Excerpted data.
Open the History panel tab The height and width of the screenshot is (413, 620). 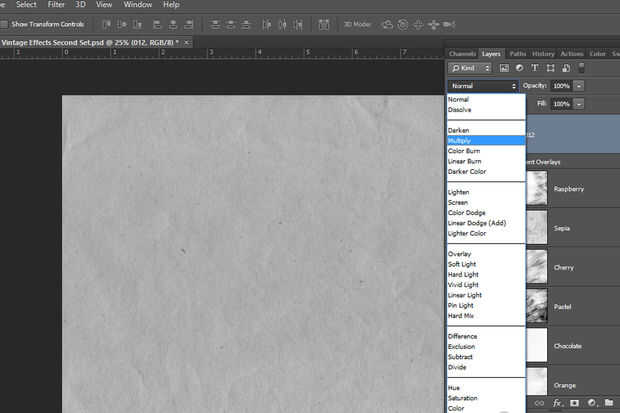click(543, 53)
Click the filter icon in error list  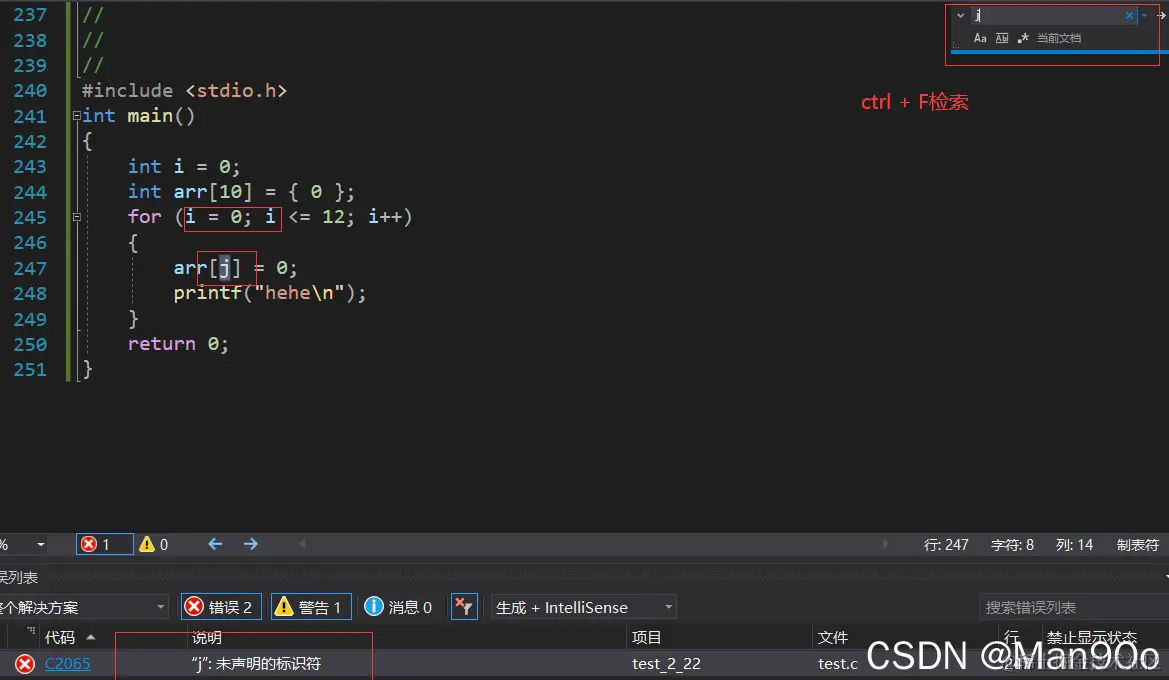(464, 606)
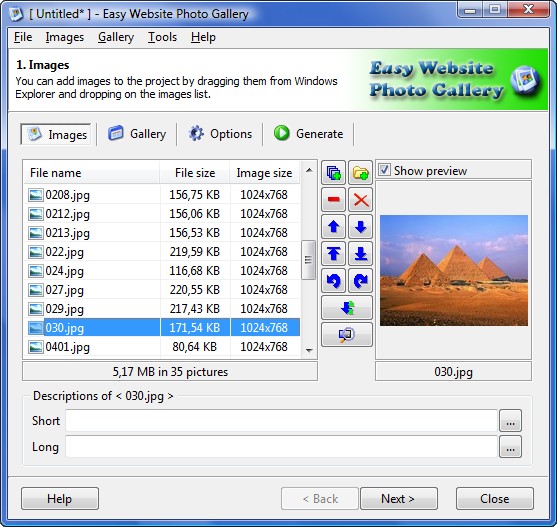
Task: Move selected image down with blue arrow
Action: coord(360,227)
...
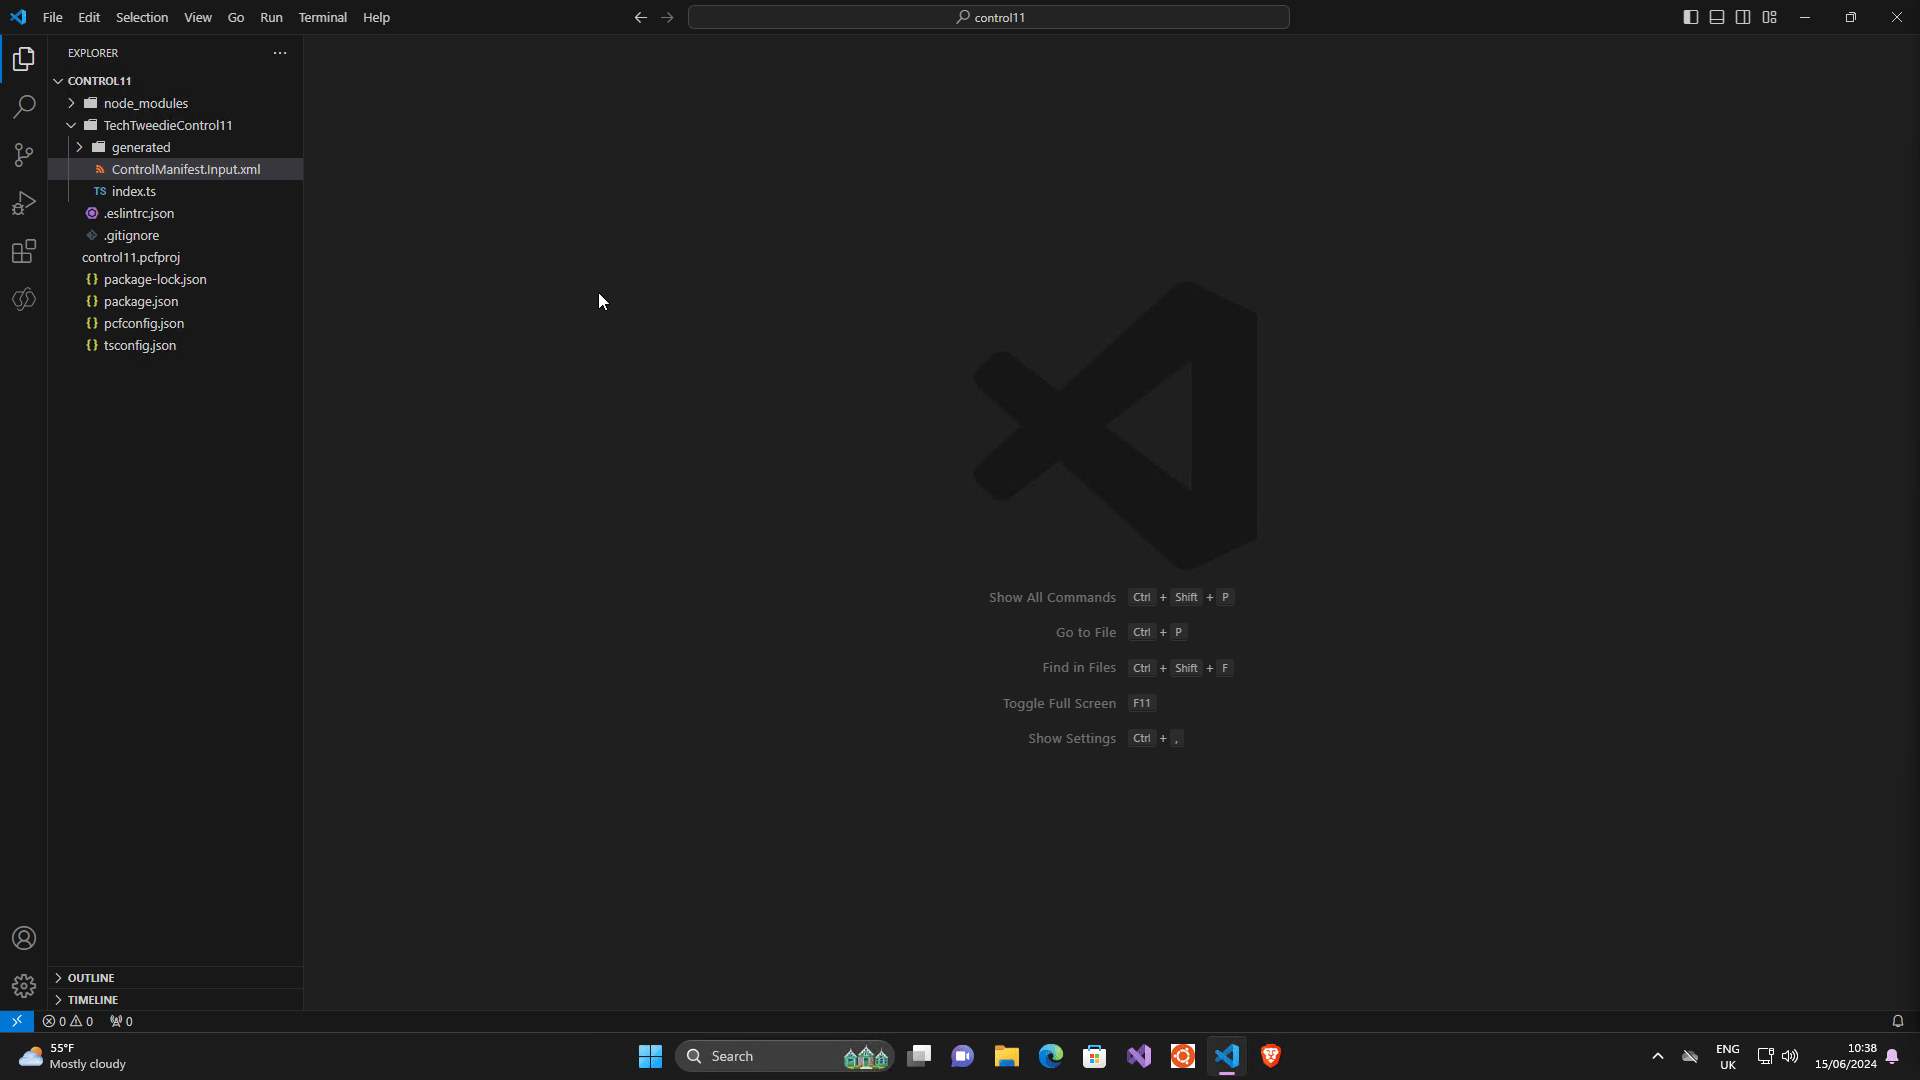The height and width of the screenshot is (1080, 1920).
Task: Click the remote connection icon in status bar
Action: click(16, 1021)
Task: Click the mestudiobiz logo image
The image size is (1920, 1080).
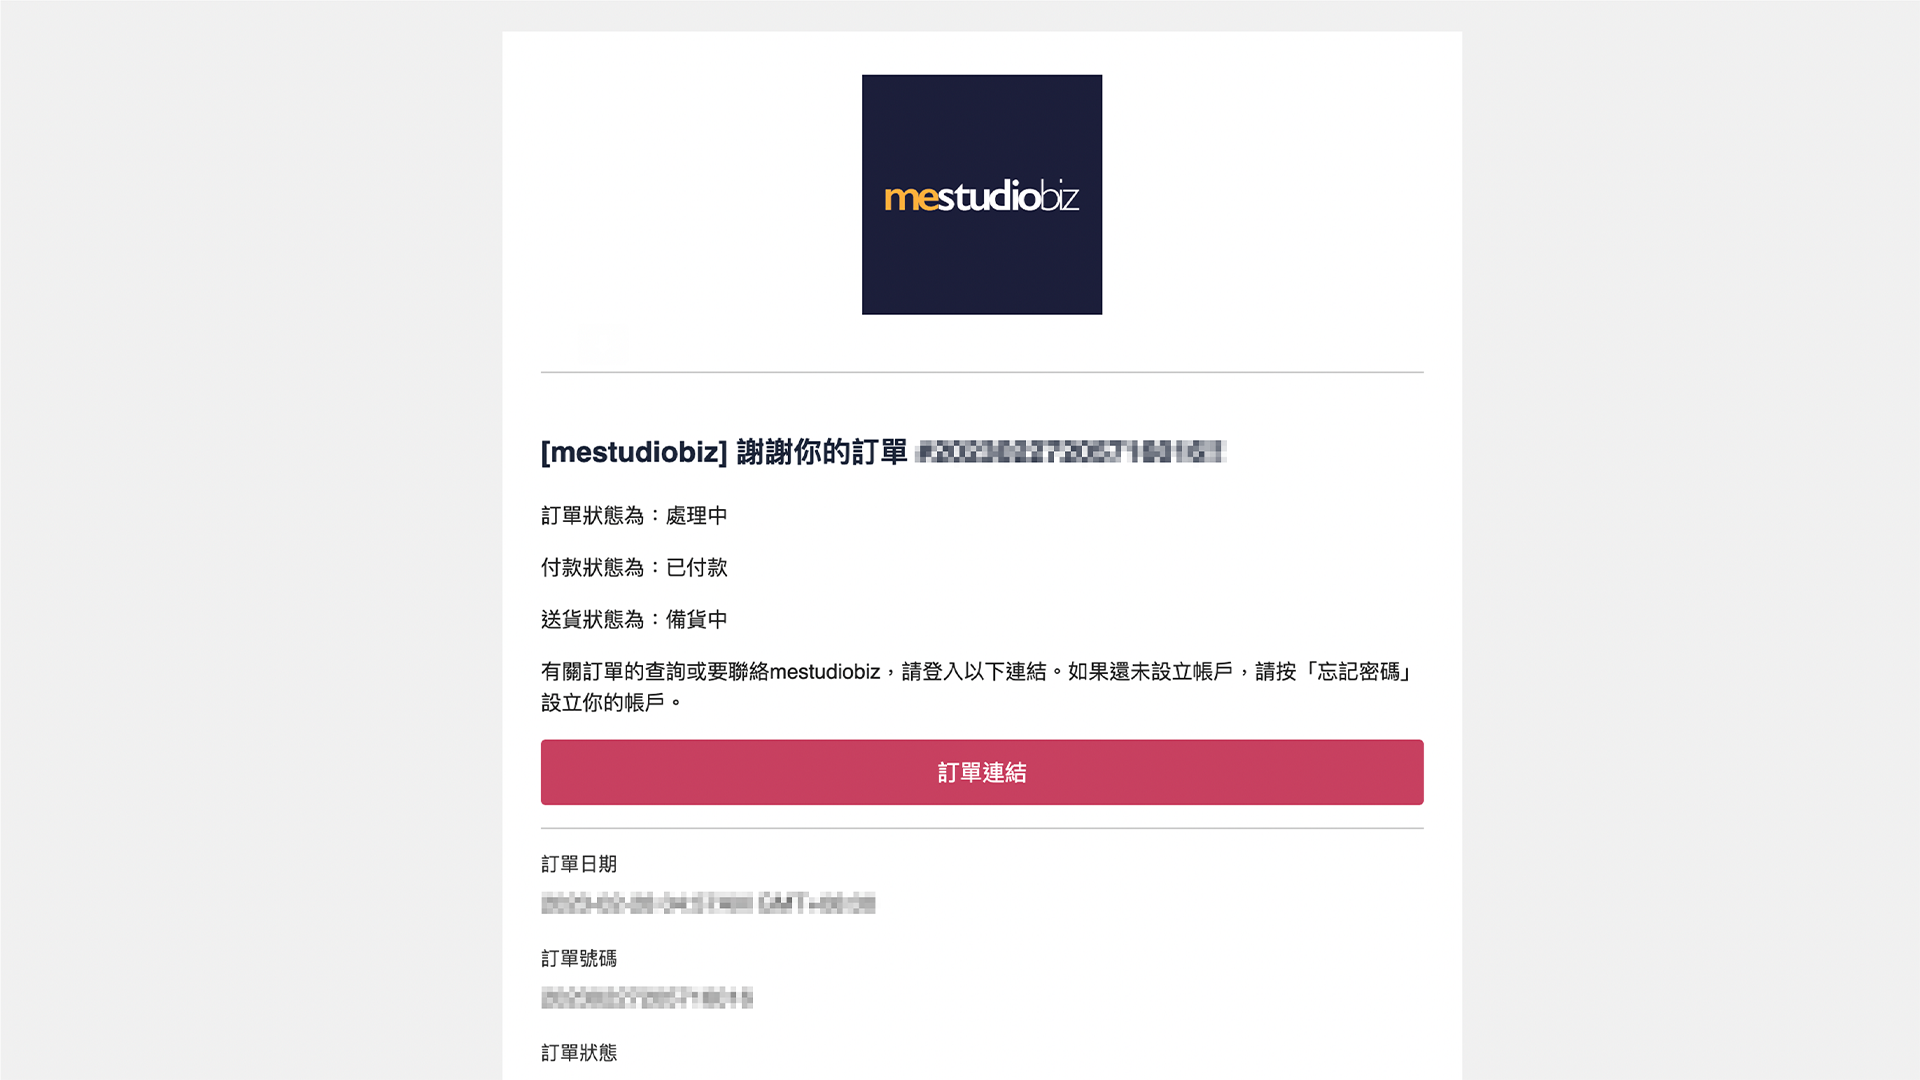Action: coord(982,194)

Work to do.
Please express the stretch of the listing from the line containing "The height and width of the screenshot is (1080, 1920)." through the line containing "Action: coord(982,194)" as a Markdown table with columns Row and Text, numbering each line and skipping blank lines. Leave the pictures out of the answer.

The completed task.
| Row | Text |
|---|---|
| 1 | The height and width of the screenshot is (1080, 1920). |
| 2 | Task: Click the remote connection icon in status bar |
| 3 | Action: click(16, 1021) |
| 4 | Task: Click the mestudiobiz logo image |
| 5 | The image size is (1920, 1080). |
| 6 | Action: coord(982,194) |